Dance No More


AS THE SUN pierced thru the cracks of the closed blinds, Elijah was awakened by the sweet smell of hickory smoked bacon. With excitement he jumped out his bed as this only meant one thing—Jamma and Paw-Paw were visiting. He stumbled over the cords to his video game as he dashed past his wall which was decorated with his favorite players from the National Basketball Association. As he approached his bedroom door he grabbed a pair of rolled up socks from the laundry basket that sat atop his dresser. He proceeded to toss them towards the plastic hoop that was wedged between the door frame and bedroom door. With a cracking voice produced by puberty he whispered, “Elijah for three…”

The subtlest of pastel and creams was within view as Elijah entered the kitchen. With the corners of his mouth showing the aftermath of a good night’s sleep, Elijah was about to mutter his arrival. A small woman in stature with skin as dark and smooth as the night’s sky had a face of delight as she said, “One day mong all. Mawnin chil’.”

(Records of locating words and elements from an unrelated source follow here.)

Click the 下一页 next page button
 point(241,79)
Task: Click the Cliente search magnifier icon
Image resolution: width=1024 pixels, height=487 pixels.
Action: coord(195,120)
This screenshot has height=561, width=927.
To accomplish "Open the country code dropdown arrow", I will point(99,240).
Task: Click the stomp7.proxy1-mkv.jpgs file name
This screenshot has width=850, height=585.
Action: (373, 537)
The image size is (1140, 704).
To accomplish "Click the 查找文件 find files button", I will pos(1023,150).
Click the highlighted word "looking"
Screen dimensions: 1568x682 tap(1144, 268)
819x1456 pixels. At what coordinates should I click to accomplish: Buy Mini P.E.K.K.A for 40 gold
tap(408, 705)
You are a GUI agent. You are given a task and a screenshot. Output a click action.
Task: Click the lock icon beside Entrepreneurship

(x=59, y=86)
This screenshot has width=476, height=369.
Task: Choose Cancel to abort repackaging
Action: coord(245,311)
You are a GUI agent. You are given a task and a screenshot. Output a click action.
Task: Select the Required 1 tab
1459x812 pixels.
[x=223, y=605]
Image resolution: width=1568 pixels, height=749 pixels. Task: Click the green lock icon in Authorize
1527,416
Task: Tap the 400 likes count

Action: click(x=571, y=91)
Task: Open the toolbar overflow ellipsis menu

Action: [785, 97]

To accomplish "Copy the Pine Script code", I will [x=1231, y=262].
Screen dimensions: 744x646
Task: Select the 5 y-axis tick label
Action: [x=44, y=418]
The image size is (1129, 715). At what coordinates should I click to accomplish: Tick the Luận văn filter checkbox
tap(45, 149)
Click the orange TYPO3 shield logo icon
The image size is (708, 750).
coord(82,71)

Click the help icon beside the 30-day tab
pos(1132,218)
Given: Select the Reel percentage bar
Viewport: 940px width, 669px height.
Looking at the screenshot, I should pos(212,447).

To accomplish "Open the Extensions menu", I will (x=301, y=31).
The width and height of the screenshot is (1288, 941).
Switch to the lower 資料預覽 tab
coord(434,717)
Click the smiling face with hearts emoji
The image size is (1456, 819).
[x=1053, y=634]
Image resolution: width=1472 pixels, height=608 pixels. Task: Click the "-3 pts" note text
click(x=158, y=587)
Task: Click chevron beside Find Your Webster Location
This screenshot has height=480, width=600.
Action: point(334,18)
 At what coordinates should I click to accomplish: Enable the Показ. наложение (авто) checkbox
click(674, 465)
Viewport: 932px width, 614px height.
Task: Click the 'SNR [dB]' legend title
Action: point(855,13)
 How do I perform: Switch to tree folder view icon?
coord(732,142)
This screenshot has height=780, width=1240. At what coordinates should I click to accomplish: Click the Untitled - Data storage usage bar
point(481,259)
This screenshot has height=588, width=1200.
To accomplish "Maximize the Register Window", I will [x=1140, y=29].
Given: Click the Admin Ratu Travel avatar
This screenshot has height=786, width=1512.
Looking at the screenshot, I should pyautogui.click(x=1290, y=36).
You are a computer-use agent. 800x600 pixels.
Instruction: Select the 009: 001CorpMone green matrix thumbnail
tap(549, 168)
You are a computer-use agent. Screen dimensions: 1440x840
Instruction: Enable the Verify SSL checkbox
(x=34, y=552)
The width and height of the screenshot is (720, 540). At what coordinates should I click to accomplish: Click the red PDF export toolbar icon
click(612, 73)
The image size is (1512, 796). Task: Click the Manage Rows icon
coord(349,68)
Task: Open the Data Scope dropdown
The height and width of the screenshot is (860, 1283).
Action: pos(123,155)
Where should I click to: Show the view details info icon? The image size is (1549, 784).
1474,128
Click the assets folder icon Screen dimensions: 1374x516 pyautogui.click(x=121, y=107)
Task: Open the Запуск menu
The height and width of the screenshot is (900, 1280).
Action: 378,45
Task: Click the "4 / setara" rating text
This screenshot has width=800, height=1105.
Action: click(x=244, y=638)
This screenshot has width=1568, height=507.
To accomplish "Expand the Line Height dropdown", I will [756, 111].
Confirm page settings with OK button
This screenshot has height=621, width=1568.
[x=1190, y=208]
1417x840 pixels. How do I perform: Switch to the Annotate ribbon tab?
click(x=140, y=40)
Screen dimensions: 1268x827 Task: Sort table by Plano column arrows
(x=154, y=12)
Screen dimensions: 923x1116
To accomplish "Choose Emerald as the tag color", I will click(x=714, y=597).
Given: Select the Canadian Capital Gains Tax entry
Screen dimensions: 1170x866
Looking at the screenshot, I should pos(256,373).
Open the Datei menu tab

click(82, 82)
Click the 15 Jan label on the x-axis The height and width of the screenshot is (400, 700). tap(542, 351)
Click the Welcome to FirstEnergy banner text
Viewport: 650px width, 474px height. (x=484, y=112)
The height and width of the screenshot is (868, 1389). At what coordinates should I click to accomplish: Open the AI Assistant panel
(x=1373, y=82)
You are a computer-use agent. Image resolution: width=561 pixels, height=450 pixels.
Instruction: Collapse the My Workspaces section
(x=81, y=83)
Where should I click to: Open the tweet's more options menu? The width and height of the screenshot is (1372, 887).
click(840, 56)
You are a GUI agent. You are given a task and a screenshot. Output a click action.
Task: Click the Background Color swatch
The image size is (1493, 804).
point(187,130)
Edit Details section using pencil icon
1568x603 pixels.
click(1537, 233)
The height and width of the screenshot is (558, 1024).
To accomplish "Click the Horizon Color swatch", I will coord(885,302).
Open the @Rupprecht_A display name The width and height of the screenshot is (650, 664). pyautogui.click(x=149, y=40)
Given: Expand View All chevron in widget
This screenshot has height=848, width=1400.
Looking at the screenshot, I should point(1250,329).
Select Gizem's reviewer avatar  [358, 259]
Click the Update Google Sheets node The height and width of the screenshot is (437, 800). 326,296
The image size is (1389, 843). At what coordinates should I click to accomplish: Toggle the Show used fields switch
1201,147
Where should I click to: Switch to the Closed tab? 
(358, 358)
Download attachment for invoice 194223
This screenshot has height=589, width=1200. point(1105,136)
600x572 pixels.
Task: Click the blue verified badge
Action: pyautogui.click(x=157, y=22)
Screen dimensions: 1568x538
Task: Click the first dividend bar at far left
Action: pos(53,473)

“Good Morning Jamma. Good Morning Ma.” Elijah replied.

“Rest you mouth. Come’yuh an gi me hug,” Jamma replied in her strong Geechee accent. While slightly shaking her head with the giggles she continued, “Milk ain’t dry off e mouf yet.” Jamma shared a laugh with Elijah’s mother as they began to set the table. Elijah was always amused when his grandmother spoke in her native tongue. With a hand quicker than the speed of sound he was able to grab a piece of that sweet smelling bacon before the brown side of his hand was met with a wooden spoon. “Where is Paw-Paw?” Elijah asked as he scarfed down the last remnants of his favorite breakfast delight. The brown sugar that Jamma lightly coated the bacon with always caused his taste buds to dance. Dance taste buds—dance.

Shooing Elijah away from the bacon, his mother replied, “He’s in the den with his eyes glued to the television with your father.” As she began to pour some warm grits in a bowl she said, “Tell both of them it’s time to eat their breakfast.” Elijah nodded as he tried to make another move for some bacon, but this time he was met with double resistance by the two strong women preparing the meal. At that point he knew he was defeated.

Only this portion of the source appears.